Not far, well, or easily -- but he did it!! He had a STELLAR OT session today, just had made all kinds of leaps, not just motor ones but cognitive and sensory as well. He has some sensory. . . differences? Not really problems, just atypical ways he reacts to his environment? that his therapist says to keep an eye on. Like, he doesn't play vroom-vroom with cars, he turns them over and flicks the wheels instead. He likes to feel textures, he flips cups over and over to hear the clattery sound. Stuff like that. It's consistent with the sensory portion of autism, but he has absolutely none of the social signs of classical autism, in fact he's an exceptionally reactive and social baby, he smiles and makes eye contact and laughs when you laugh, and when something cool happens he looks around the room to make sure all of you saw it. . . he's not autistic. But he also doesn't point, and he doesn't follow it when you point, and his language development is. . . certainly not advanced.
BUT ANYWAY, I ramble. He was doing all kinds of great things in OT today -- pulling to kneel, reaching across midline, rotating, waving at the baby in the mirror, waving at the therapist in response to verbal (not gestural) prompting, pulling up his knees to do a lizard crawl, putting things into and dumping them out of buckets, etc. Rhona (the therapist) was so thrilled, she spent the entire session clapping and grinning. At the very end, she put her hand under Alden's chest to help him support himself, and he happily did an assisted crawl all over the room.
After therapy and lunch, Lillian wanted to go to the run-and-shriek -- the indoor playground at the mall, so-called because there the children run, and also shriek. The run-and-shriek has these sort of sculptures that are made of a rigid armature with foam over them and vinyl covering them, so you can climb on them but they aren't hard, and the ground is that spongy bouncy rubber stuff with a really high-friction carpet over it to cut down on slippage.. Lillian took off like a shot, and Alden tried to army crawl around, but the carpet was too frictional to make it easy, and he whined a little, so I got down there with him and did the supported crawl thing with him. (Halfway through, Lillian climbed on my back. Livestrong does not have calorie burn counts for "crawling around holding up your 1-year-old while a 5-year-old rides on your back," but I do not feel bad about skipping the gym today, let me tell you.)

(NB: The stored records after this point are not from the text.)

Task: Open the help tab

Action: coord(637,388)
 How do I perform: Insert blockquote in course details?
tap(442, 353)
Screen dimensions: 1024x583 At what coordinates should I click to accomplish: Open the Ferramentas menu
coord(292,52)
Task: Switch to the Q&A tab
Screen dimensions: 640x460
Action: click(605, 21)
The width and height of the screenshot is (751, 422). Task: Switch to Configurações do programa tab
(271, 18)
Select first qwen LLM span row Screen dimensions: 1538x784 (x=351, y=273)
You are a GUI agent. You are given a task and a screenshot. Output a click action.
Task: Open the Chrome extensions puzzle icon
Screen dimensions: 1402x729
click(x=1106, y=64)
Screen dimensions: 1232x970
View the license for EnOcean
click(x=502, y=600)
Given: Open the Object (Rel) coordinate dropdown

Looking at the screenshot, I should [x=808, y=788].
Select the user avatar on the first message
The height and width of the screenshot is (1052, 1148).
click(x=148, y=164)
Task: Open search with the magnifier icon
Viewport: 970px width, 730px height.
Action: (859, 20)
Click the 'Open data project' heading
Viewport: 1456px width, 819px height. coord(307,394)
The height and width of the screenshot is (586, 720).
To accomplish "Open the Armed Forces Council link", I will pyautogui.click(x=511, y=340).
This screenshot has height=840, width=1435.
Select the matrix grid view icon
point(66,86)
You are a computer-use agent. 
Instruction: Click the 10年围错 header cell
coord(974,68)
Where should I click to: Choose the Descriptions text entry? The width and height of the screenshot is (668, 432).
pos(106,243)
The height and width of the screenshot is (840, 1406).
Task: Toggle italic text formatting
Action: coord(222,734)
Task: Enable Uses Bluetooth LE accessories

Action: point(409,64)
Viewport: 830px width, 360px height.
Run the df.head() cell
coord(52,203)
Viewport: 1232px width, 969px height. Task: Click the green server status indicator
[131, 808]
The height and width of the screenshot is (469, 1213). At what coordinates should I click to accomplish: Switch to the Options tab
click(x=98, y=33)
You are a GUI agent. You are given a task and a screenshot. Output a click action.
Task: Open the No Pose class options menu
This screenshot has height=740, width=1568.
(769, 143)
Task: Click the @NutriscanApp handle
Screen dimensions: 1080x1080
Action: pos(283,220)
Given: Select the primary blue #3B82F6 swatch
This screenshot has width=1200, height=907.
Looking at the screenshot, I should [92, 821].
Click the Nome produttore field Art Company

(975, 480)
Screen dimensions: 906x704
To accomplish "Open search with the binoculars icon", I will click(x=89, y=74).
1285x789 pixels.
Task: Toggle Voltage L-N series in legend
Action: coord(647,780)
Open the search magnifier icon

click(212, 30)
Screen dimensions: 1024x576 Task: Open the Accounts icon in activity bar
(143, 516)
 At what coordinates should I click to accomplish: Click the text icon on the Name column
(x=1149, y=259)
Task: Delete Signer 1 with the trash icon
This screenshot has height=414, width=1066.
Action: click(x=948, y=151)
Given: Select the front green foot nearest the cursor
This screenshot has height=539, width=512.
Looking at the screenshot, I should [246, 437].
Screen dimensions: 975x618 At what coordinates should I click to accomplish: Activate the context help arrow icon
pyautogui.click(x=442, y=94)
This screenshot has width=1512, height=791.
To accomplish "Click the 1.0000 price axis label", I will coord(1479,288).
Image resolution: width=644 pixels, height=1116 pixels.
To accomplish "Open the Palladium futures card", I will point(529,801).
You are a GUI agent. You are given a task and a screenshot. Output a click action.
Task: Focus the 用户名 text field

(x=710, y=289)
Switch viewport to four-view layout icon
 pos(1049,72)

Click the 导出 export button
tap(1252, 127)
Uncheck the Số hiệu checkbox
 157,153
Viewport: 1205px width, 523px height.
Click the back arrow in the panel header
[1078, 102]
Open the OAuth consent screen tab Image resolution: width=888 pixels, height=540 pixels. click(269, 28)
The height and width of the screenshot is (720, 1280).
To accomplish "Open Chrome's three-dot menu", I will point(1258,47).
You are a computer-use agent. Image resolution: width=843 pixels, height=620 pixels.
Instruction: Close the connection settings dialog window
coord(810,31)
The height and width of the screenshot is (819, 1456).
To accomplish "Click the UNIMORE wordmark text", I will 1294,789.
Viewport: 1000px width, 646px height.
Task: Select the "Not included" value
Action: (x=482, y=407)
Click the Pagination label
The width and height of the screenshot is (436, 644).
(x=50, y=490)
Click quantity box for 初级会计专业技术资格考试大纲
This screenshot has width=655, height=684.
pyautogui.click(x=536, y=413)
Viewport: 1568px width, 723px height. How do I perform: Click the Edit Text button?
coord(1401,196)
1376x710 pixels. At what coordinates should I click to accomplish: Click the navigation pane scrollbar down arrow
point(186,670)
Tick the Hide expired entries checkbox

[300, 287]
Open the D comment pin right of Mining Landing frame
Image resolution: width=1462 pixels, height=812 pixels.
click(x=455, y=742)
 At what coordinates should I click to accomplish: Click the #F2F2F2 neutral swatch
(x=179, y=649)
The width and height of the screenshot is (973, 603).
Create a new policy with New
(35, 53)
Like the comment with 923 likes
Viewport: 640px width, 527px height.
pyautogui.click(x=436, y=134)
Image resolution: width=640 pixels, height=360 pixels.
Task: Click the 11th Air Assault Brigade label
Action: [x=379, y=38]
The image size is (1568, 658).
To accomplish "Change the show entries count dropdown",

One of the climbing sculptures had a little deck thing that was about 10" high, and he climbed up onto it with very little struggle. . . and then wanted to do that over and over and over again. I kept moving him back and assisting him the 8-10 feet to the thing to give him the practice, and I realized that I was using less and less pressure to hold him up. So I set him back, and let go, and. . . .
(apologies for crappy pixellated iphone video)
I cried. I'm crying now, actually, posting this. I know it is not a big deal, that lots and lots and LOTS of kids go through OT and have delays and are totally OK and there are lots of kids that have way greater struggles than Alden does, but he's my baby, and I just want him to be happy. He actually did that little crawl three times, and then he was DONE. He's fast asleep now and it wouldn't surprise me if he stays that way for hours.